Ahmed Firoz, Kumar Manish, Raghava Gajendra P S
Bioinformatics Centre, Institute of Microbial Technology, Chandigarh, India.
In Silico Biol. 2009;9(3):135-48.
The polyadenylation signal plays a key role in determining the site for addition of a polyadenylated tail to nascent mRNA and its mutation(s) are reported in many diseases. Thus, identifying poly(A) sites is important for understanding the regulation and stability of mRNA. In this study, Support Vector Machine (SVM) models have been developed for predicting poly(A) signals in a DNA sequence using 100 nucleotides, each upstream and downstream of this signal. Here, we introduced a novel split nucleotide frequency technique, and the models thus developed achieved maximum Matthews correlation coefficients (MCC) of 0.58, 0.69, 0.70 and 0.69 using mononucleotide, dinucleotide, trinucleotide, and tetranucleotide frequencies, respectively. Finally, a hybrid model developed using a combination of dinucleotide, 2nd order dinucleotide and tetranucleotide frequencies, achieved a maximum MCC of 0.72. Moreover, for independent datasets this model achieved a precision ranging from 75.8-95.7% with a sensitivity of 57%, which is better than any other known methods.

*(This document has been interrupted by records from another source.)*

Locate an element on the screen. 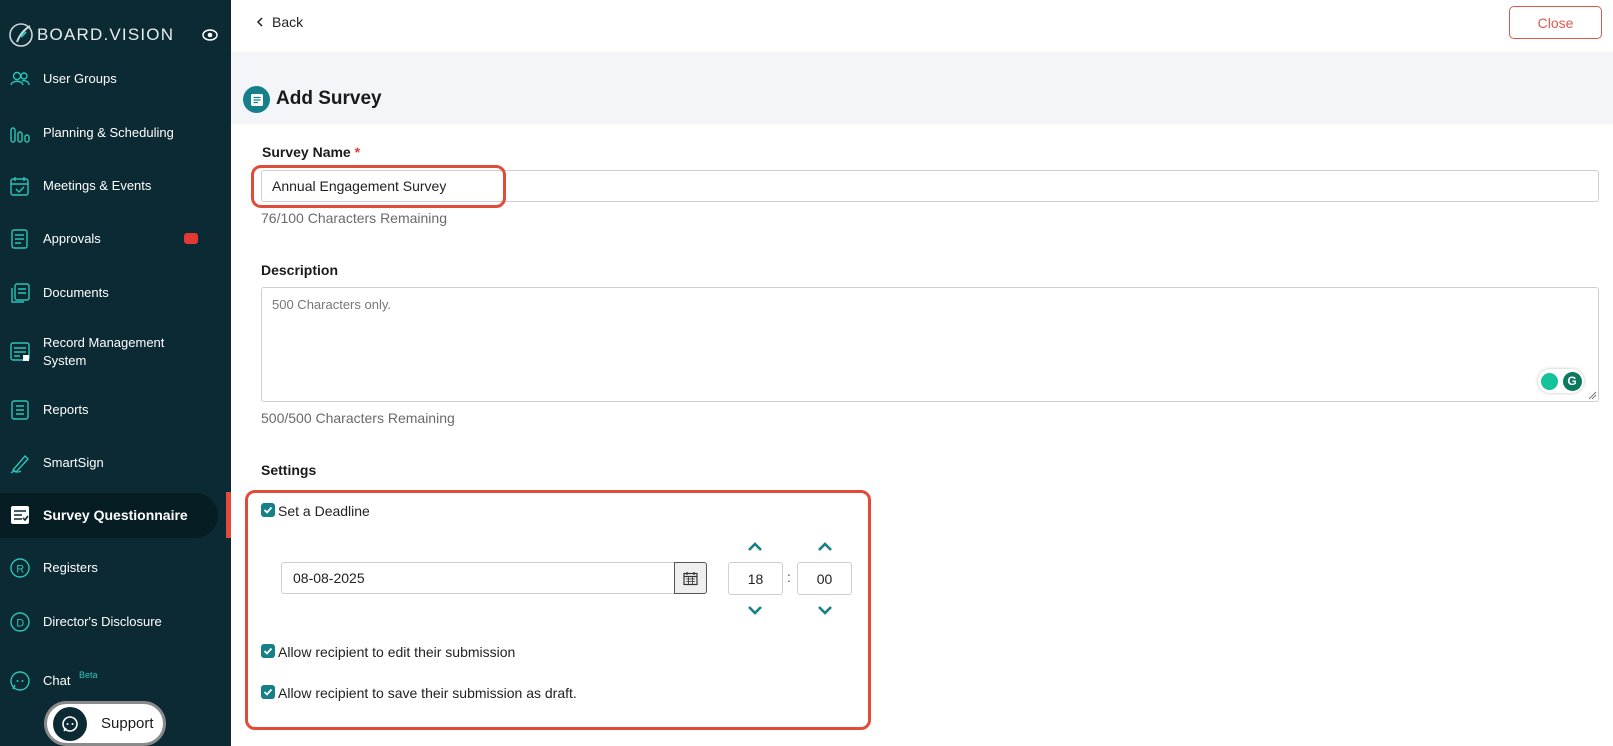 This screenshot has width=1613, height=746. page-title: Add Survey is located at coordinates (329, 98).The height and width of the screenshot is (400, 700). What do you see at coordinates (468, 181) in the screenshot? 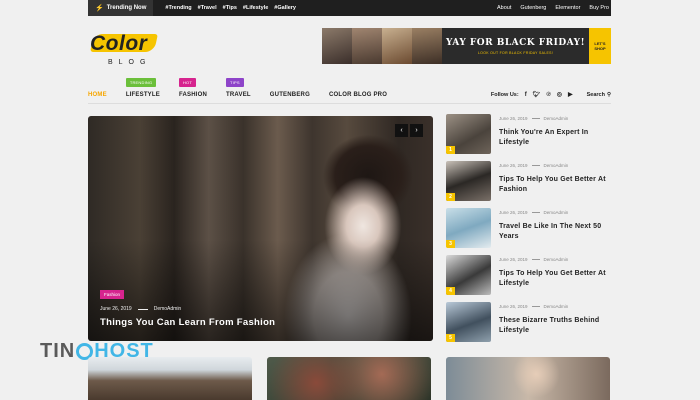
I see `post-thumbnail: 2` at bounding box center [468, 181].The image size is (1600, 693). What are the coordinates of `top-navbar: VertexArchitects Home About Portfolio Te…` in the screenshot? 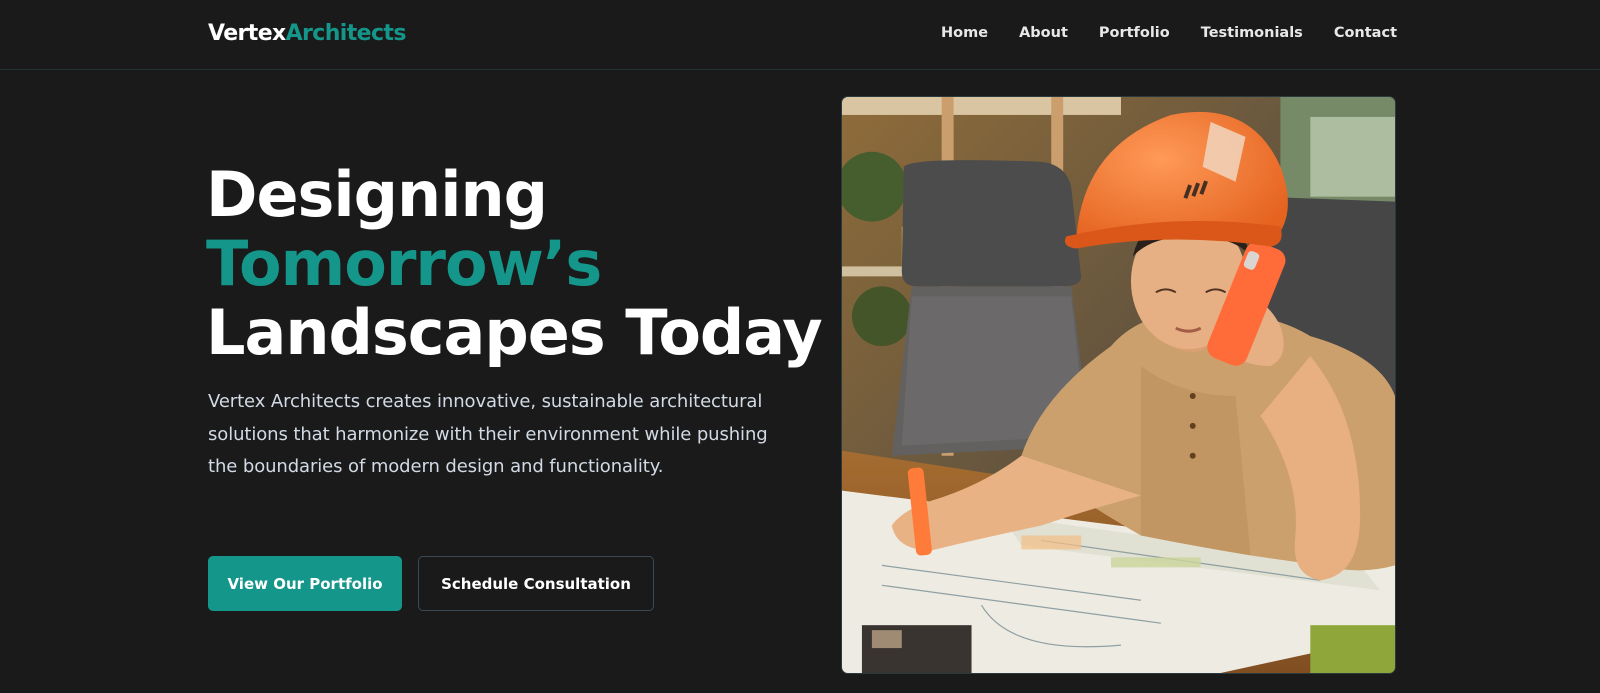 It's located at (800, 35).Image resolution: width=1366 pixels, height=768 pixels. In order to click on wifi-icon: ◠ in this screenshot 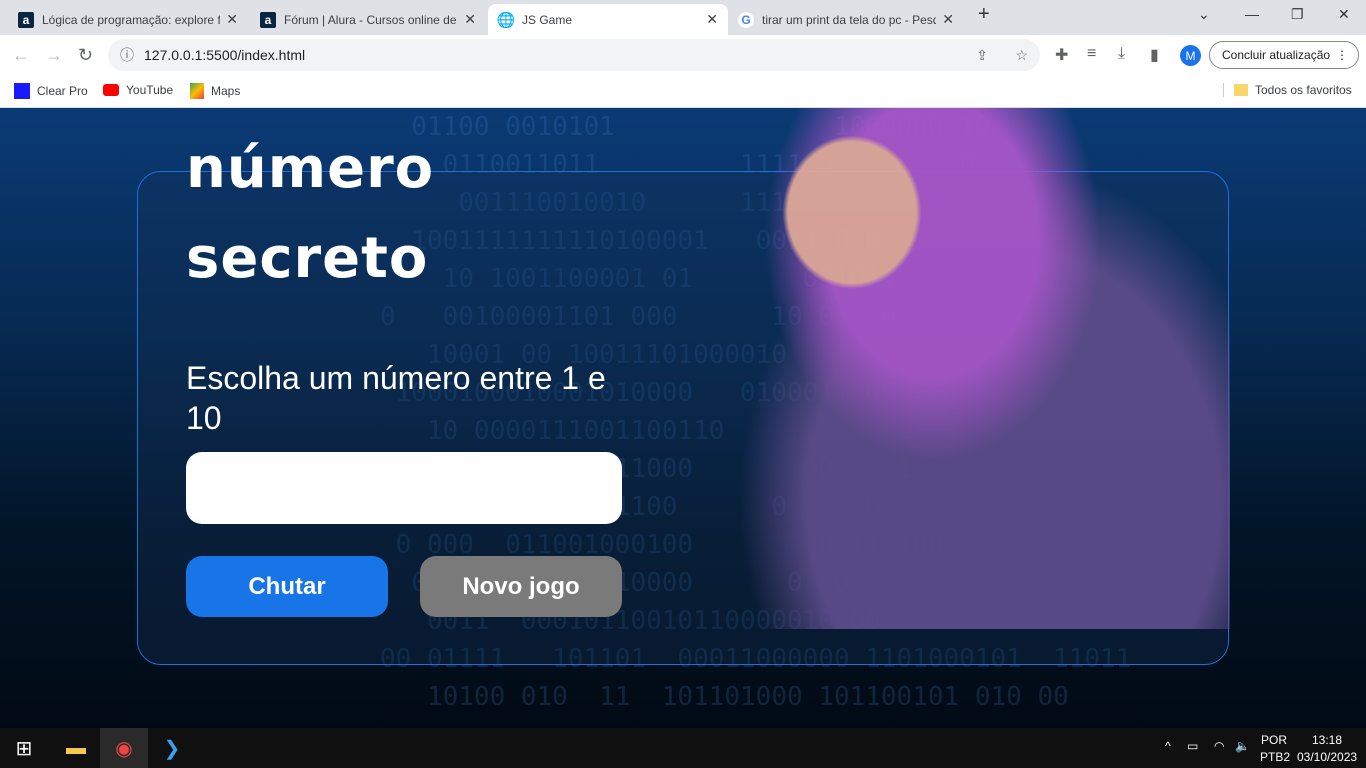, I will do `click(1219, 746)`.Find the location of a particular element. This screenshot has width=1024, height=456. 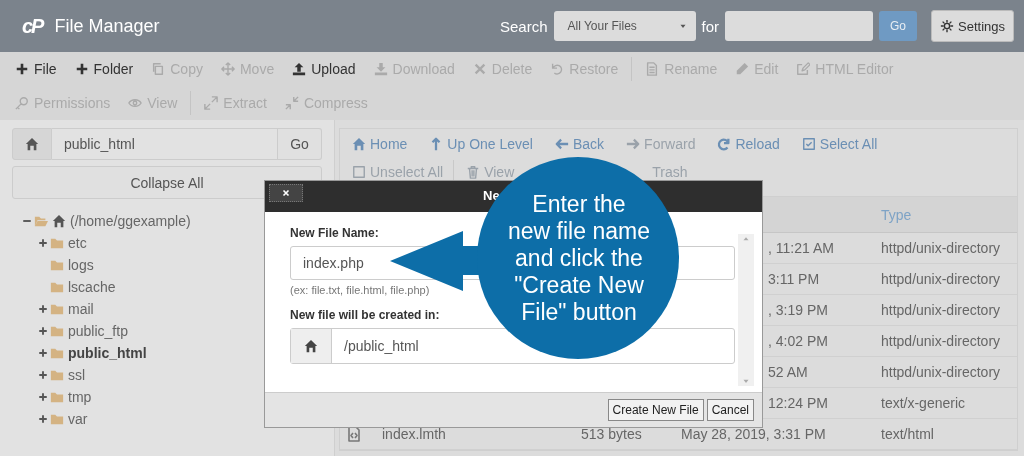

tree-item: var is located at coordinates (78, 419).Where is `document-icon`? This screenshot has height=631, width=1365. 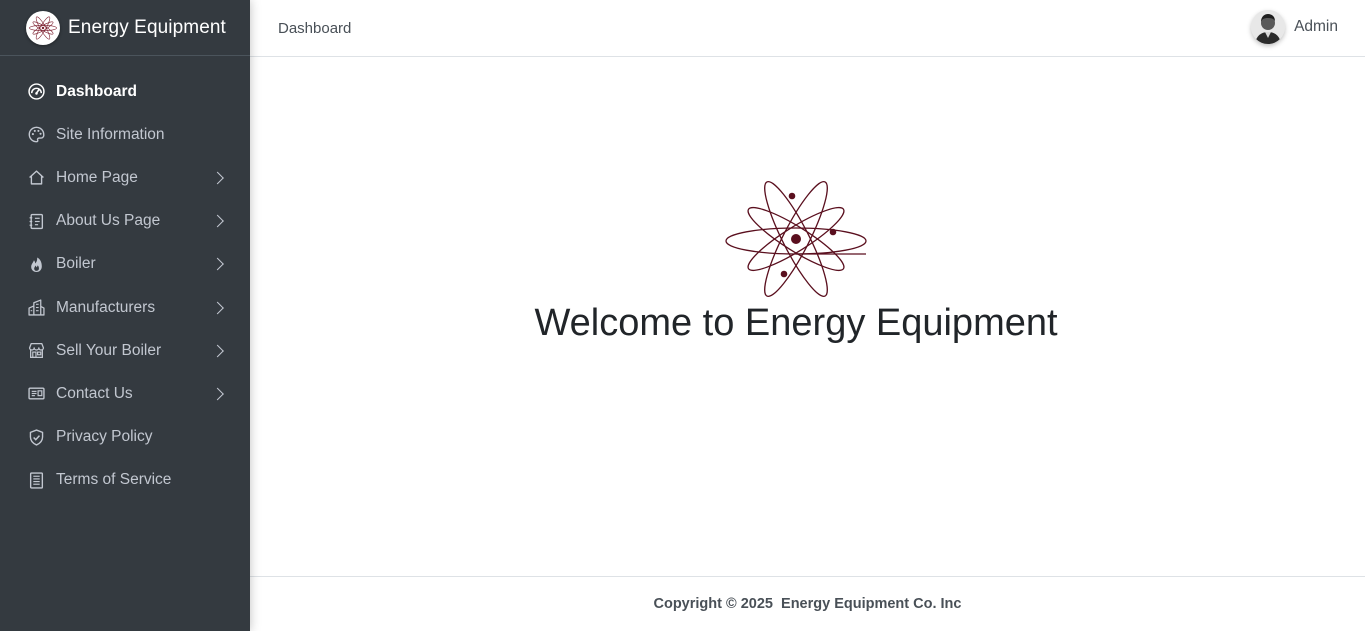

聚腺苷酸化信号在确定向新生mRNA添加聚腺苷酸化尾巴的位点方面起着关键作用,并且在许多疾病中都报道了其突变情况。因此,识别聚腺苷酸位点对于理解mRNA的调控和稳定性很重要。在本研究中,已开发出支持向量机(SVM)模型,用于使用该信号上游和下游各100个核苷酸的DNA序列预测聚腺苷酸信号。在此,我们引入了一种新颖的分裂核苷酸频率技术,使用单核苷酸、二核苷酸、三核苷酸和四核苷酸频率分别开发的模型,其最大马修斯相关系数(MCC)分别达到了0.58、0.69、0.70和0.69。最后,使用二核苷酸、二阶二核苷酸和四核苷酸频率组合开发的混合模型,其最大MCC达到了0.72。此外,对于独立数据集,该模型的精度范围为75.8 - 95.7%,灵敏度为57%,优于任何其他已知方法。